EXERCISE PASSAGE:
In conclusion, formulating WIV with TMCs strongly enhances the immunogenicity and induces protection against viral challenge in mice after i.n. vaccination. The adjuvant properties of TMCs as i.n. adjuvant are strongly decreased by reacetylation of TMC, whereas the DQ and DOM hardly affect the adjuvanticity of TMC.

Introduction

Intranasal (i.n.) vaccination offers several advantages over the intramuscular (i.m.) route, like simple, needle-free administration without the need for trained personnel, potentially less adverse effects and the induction of local mucosal immune responses [1]. On the other hand, vaccines administered via the i.n. route generally induce low systemic immune responses when compared to i.m. administration likely due to mucociliary clearance and low antigen uptake. Mucoadhesive polymers have been used to increase the immunogenicity of i.n. vaccines by increasing nasal residence time and enhancing antigen presentation [1].

Chitosan, a polysaccharide that is obtained by deacetylation of the natural polymer chitin, has mucoadhesive properties and showed promising results as an adjuvant in nasal vaccines [2], [3], [4], [5]. However, the unfavorable pH-dependent solubility and charge density led to the synthesis of its quaternized derivative N,N,N-trimethyl chitosan (TMC) (Scheme 1), which is well soluble in aqueous solution at neutral pH.

DATA EXTRACTS:
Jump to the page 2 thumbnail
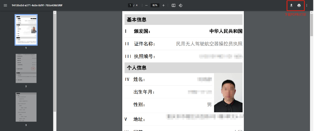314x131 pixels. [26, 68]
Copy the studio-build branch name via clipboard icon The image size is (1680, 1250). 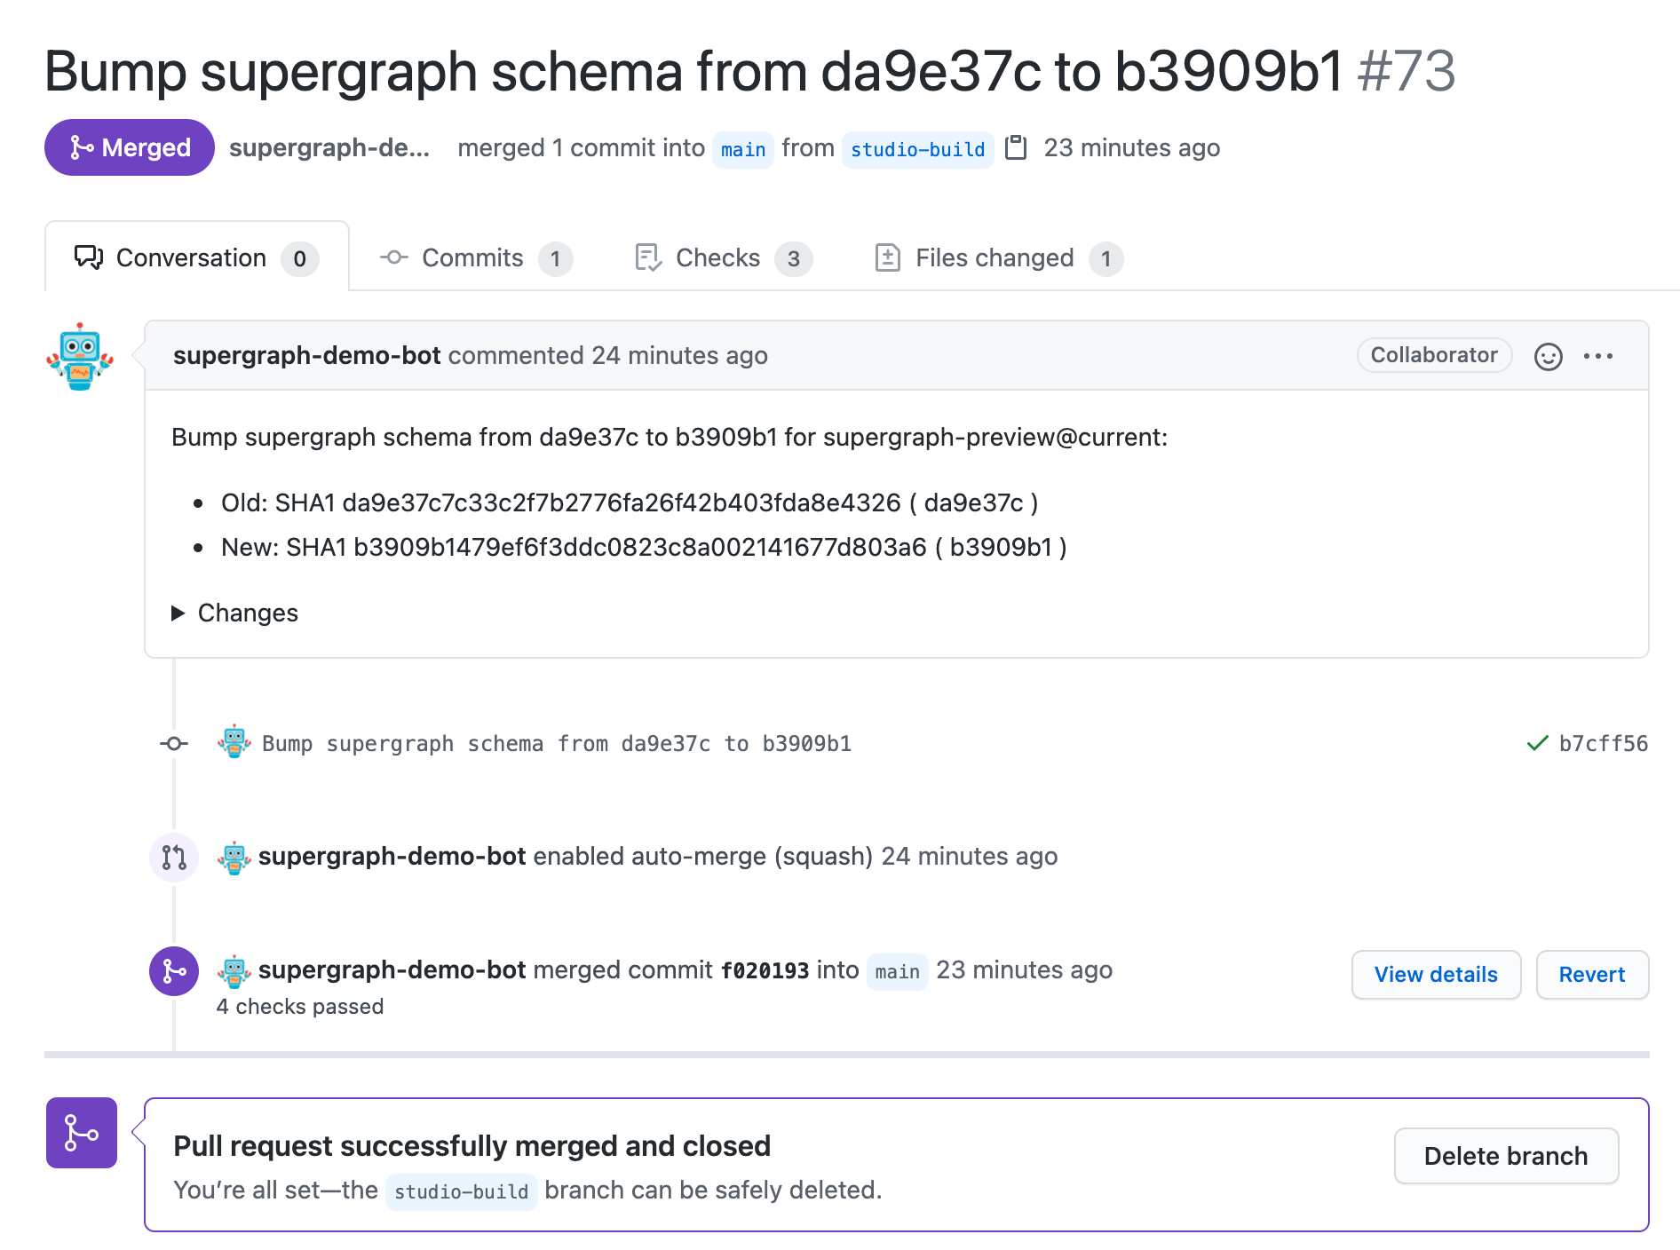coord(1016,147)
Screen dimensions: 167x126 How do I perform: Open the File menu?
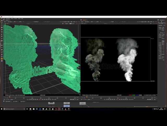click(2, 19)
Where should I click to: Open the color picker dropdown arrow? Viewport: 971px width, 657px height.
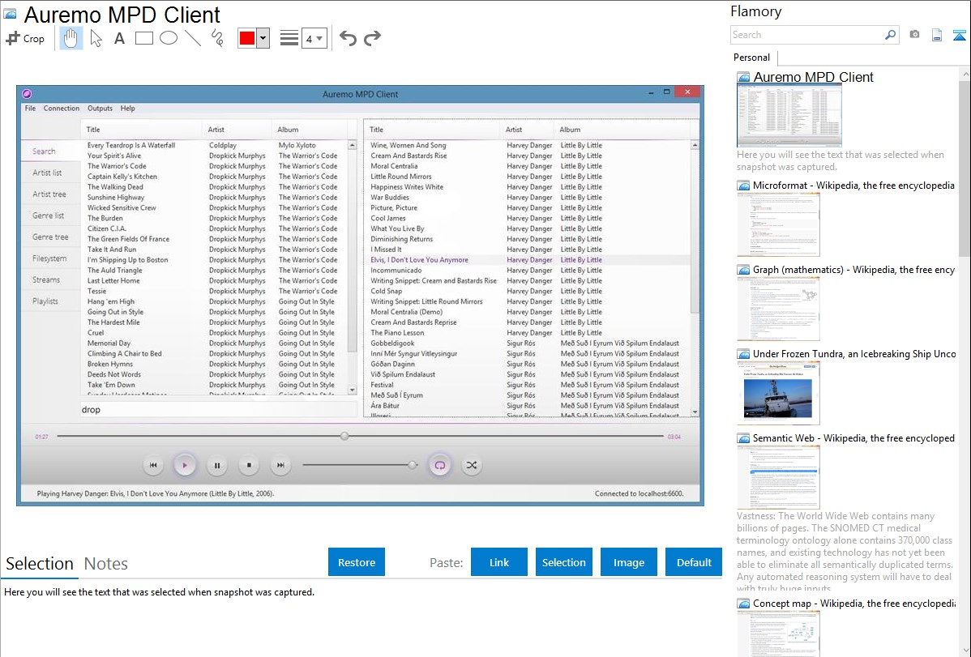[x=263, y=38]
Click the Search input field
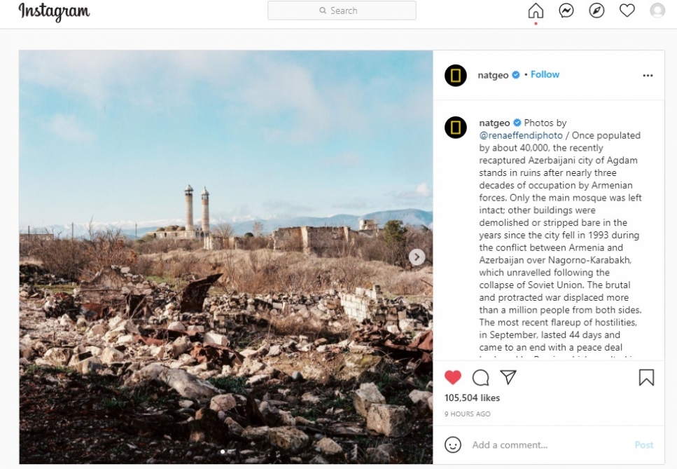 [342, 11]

EXERCISE TASKS:
• A. Answer these from the passage on intranasal vaccination:
(i) What effect does reacetylation of TMC have on its adjuvant properties as an i.n. adjuvant?
(ii) From which natural polymer is chitosan obtained by deacetylation?
(iii) What two factors are given as the likely cause of the low systemic immune responses to i.n. vaccines?
• B. Please pick up the passage on intranasal vaccination after its final sentence and carry it on for a few sentences in the same style.

EXERCISE RESULTS:
• A.
(i) It strongly decreases them.
(ii) Chitin.
(iii) Mucociliary clearance and low antigen uptake.

• B.
TMC is traditionally synthesized by reaction of chitosan with excess iodomethane in strong alkaline conditions with N-methyl-2-pyrrolidone (NMP) as solvent and the degree of quaternization (DQ) can be varied by varying the number of reaction steps [6]. Besides N-methylation this synthesis method also introduces substantial O-methylation on the hydroxyl groups located at the C-3 and C-6 of the glucosamine unit. The degree of O-methylation (DOM) increases up to 80–90% with increasing DQ [7], [8]. Recently, O-methyl free TMC was synthesized using a novel two-step synthesis procedure, allowing good control of the DQ without altering other structural properties. Both DQ and DOM were found to influence toxicity and transepithelial electrical resistance (TEER), an indicator for opening of tight junctions, in a Caco-2 cell model. A higher DQ leads to more toxicity and a stronger TEER effect, with a maximum effect on TEER at a DQ above 60%. Furthermore, O-methyl free TMC has a much stronger effect on TEER than O-methylated TMC (TMC-OM) and shows more in vitro cell toxicity [8]. Another characteristic of TMCs is the degree of N-acetylation (DAc). Partial reacetylation of TMC (from 17 to 54%) decreased the in vitro cell toxicity and effect on TEER but increased the enzymatic degradability of TMC by lysozyme [9].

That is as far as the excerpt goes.